Tricuspid atresia has potentially fatal complications, including not getting enough oxygen to the body’s tissues, and a high red blood cell count, which may cause clots that can lead to stroke or heart attack. These complications can be avoided with prompt treatment.

While medications can help babies who have tricuspid atresia, this condition is usually treated with surgery. Surgeries for tricuspid atresia include:

  • Balloon septostomy: This is a surgery which creates an atrial septal defect (or widens an existing one). This procedure may be required soon after the child’s birth if the child is very blue as a life-saving measure.
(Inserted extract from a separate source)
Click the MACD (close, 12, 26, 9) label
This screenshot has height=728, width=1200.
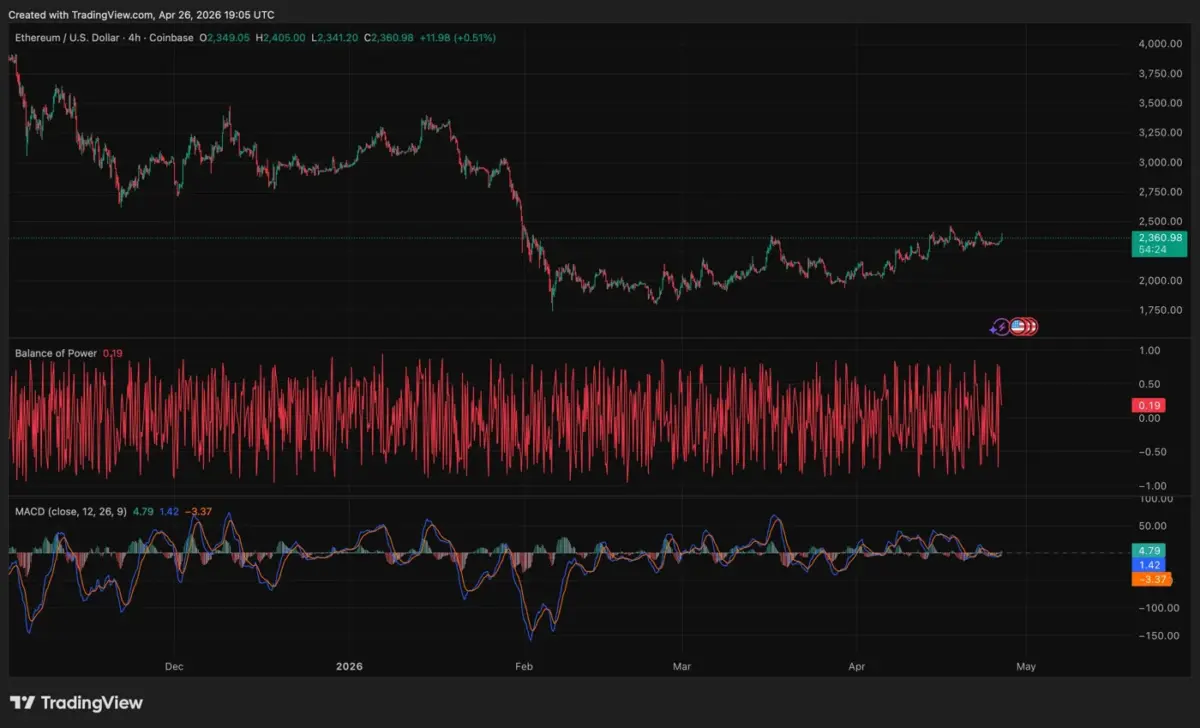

One of the following two surgical operations may then follow depending upon the condition of the child.
    • Modified BT shunt: In a cyanosed (blue) child, an artificial tube is placed between a big artery in the chest and arteries of the lungs to increase the blood flow to the lungs and improve the oxygen supply to the body. This is done by an open operation usually within the first few days of life.
    • Pulmonary artery banding: In a child who has heart failure due to excessive blood flow to the lungs, a flexible band is placed surgically around the pulmonary artery to restrict the blood flow to the lungs. This surgery is required within days to weeks after birth.
  • The Glenn procedure: This procedure, done between four and six months of birth, is one in which the surgeon connects the superior vena cava to the pulmonary artery. Blood can then flow directly to the lungs (instead of the heart) and pick up oxygen.
  • The Fontan procedure: During this surgery, the surgeon forms a path that allows oxygen-poor blood that is going back to the heart to flow directly into the arteries that transport blood into the lungs. Most children with tricuspid atresia do not have the Fontan procedure until they are at least 2 years of age. Some children are not good candidates for this surgery.

What follow-up care is required after treatment?

Your baby will need lifelong follow-up care so that a cardiologist can monitor his or her health. The cardiologist can let you know whether your child has to continue taking preventive antibiotics before procedures such as dental care. Sometimes, the cardiologist will recommend that your child limit physical activity that is too vigorous.